Like most Nokia's phones, users can customize the case easily from its original colors: blue or orange mixed with silver and black. The 5210 is notably also the only Nokia phone with an orange backlight, unlike the green or blue ones on other Nokia models with a monochrome display.

The device runs on Series 20 and its calling features include Last Number Redial, Speed Dial, Conference Call, and Call Waiting. The basic calling features such as Hold, Un-hold, End all calls, Mute and Transfer are available as well. Productivity tools and utilities are available such as Calculator, Countdown Timer, Stopwatch, Thermometer, and Calendar. It shares the same pre-loaded games as the Nokia 3330, which include Snake II, Space Impact, Bantumi, Pairs II and Bumper.

Moreover, the phone has a built-in infrared interface which allows data transfers to any device that is equipped with an infrared interface. Nokia supplies free software to allow the phone book to be edited and text messages to be typed, sent and read from the PC.

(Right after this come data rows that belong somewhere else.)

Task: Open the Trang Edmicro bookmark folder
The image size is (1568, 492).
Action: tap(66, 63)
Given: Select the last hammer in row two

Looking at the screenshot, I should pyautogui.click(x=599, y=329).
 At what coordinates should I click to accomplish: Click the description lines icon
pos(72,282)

The phone supports 17 languages for the menu interface and 11 languages for the T9 dictionary.

==Bugs==
Some versions of the Nokia 5210 firmware, particularly the Arabic models, contains a bug with the Arabic language text, that occurs when user tries to type SMS, the space between words in Arabic becomes a small rectangular symbol instead of a space.

==Successor==
The 5210 was superseded by the Nokia 5100.